Platform Security Engineer 2
About the role
Independently implement and maintain vDefend distributed firewall policies and NSX micro-segmentation rules for moderate-complexity environments.
Administer Identity Broker integrations, federation trusts, and access policy mappings across platform services.
Enforce platform security baselines and hardening standards for VCF management and workload domains.
Conduct recurring security configuration reviews and partner with engineering teams on remediation planning.
Assist in developing reusable policy standards, segmentation templates, and security implementation patterns.
Support integration of platform security controls with VCF tools such as Aria Operations, Automation, and logging/monitoring workflows.
Contribute to compliance guardrails by mapping platform configurations to CIS, NIST, and internal control requirements.
Participate in root cause analysis for security incidents and recurring control failures.
Provide operational guidance to Platform Security Engineer I staff and peer teams.
Responsibilities
- Independently implement and maintain vDefend distributed firewall policies and NSX micro-segmentation rules for moderate-complexity environments.
- Administer Identity Broker integrations, federation trusts, and access policy mappings across platform services.
- Enforce platform security baselines and hardening standards for VCF management and workload domains.
- Conduct recurring security configuration reviews and partner with engineering teams on remediation planning.
- Assist in developing reusable policy standards, segmentation templates, and security implementation patterns.
- Support integration of platform security controls with VCF tools such as Aria Operations, Automation, and logging/monitoring workflows.
- Contribute to compliance guardrails by mapping platform configurations to CIS, NIST, and internal control requirements.
- Participate in root cause analysis for security incidents and recurring control failures.
- Provide operational guidance to Platform Security Engineer I staff and peer teams.
Requirements
- Bachelor’s degree in Information Technology, Cybersecurity, Computer Science, or related field; or equivalent practical experience.
- Minimum 3 years of experience in infrastructure security, systems security, network security, or virtualization engineering.
- Experience with firewall rule administration, segmentation, and IAM in enterprise environments.
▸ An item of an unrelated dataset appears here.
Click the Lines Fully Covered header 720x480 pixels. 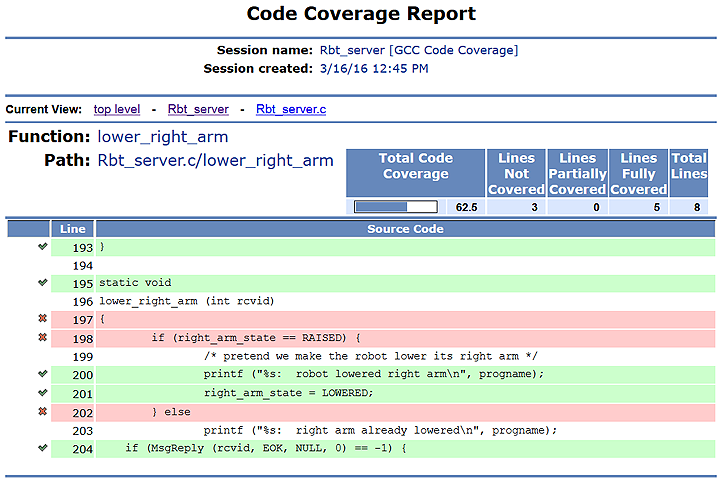click(638, 173)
- Working knowledge of VMware vSphere and experience with at least one of the following: NSX, vDefend, SSO/federation, or policy enforcement platforms.
- Working knowledge of compliance frameworks such as CIS and NIST.
- Experience with scripting, automation, or configuration validation.
Qualifications
- Hands-on experience with VMware NSX and/or vDefend in production.
- Exposure to Azure, AWS, or hybrid cloud security concepts such as shared responsibility, cloud IAM, and security baselines.
- Familiarity with VCF lifecycle, SDDC Manager, Aria Operations, Aria Automation, or related platform tooling.
- Experience with policy-as-code or configuration-as-code tools such as OPA, Sentinel, Terraform, or Ansible.
Skills
- Security+
- VMware VCP
- SC-900
- AZ-500
Benefits
- Comprehensive benefits package including medical, dental, vision, short and long-term disability, life insurance, an employee assistance program, paid time away, parental leave, paid holidays, a retirement savings plan with employer match, employee referral bonus and tuition reimbursement.
Pay
The expected compensation range for this position depends upon skills, experience, education and geographical location.
Schedule
This on-site role supports 24/7 operations through real-time collaboration, standard shifts occur within a 6:00 AM - 6:00 PM window, Monday through Friday. Additionally, this position requires scheduled on-call flexibility and the ability to remain reasonably reachable during off-hours for critical business continuity.
Preferred Qualifications
- Hands-on experience with VMware NSX and/or vDefend in production.
- Exposure to Azure, AWS, or hybrid cloud security concepts such as shared responsibility, cloud IAM, and security baselines.
- Familiarity with VCF lifecycle, SDDC Manager, Aria Operations, Aria Automation, or related platform tooling.
- Experience with policy-as-code or configuration-as-code tools such as OPA, Sentinel, Terraform, or Ansible.
Required Qualifications
- Bachelor’s degree in Information Technology, Cybersecurity, Computer Science, or related field; or equivalent practical experience.
- Minimum 3 years of experience in infrastructure security, systems security, network security, or virtualization engineering.
- Experience with firewall rule administration, segmentation, and IAM in enterprise environments.
- Working knowledge of VMware vSphere and experience with at least one of the following: NSX, vDefend, SSO/federation, or policy enforcement platforms.
- Working knowledge of compliance frameworks such as CIS and NIST.
- Experience with scripting, automation, or configuration validation.
Company Beliefs
We are committed to the principles of employment equity. We are an Affirmative Action and Equal Opportunity Employer.
Equal Opportunity Employer
We consider all qualified applicants, regardless of criminal histories, arrest and conviction records.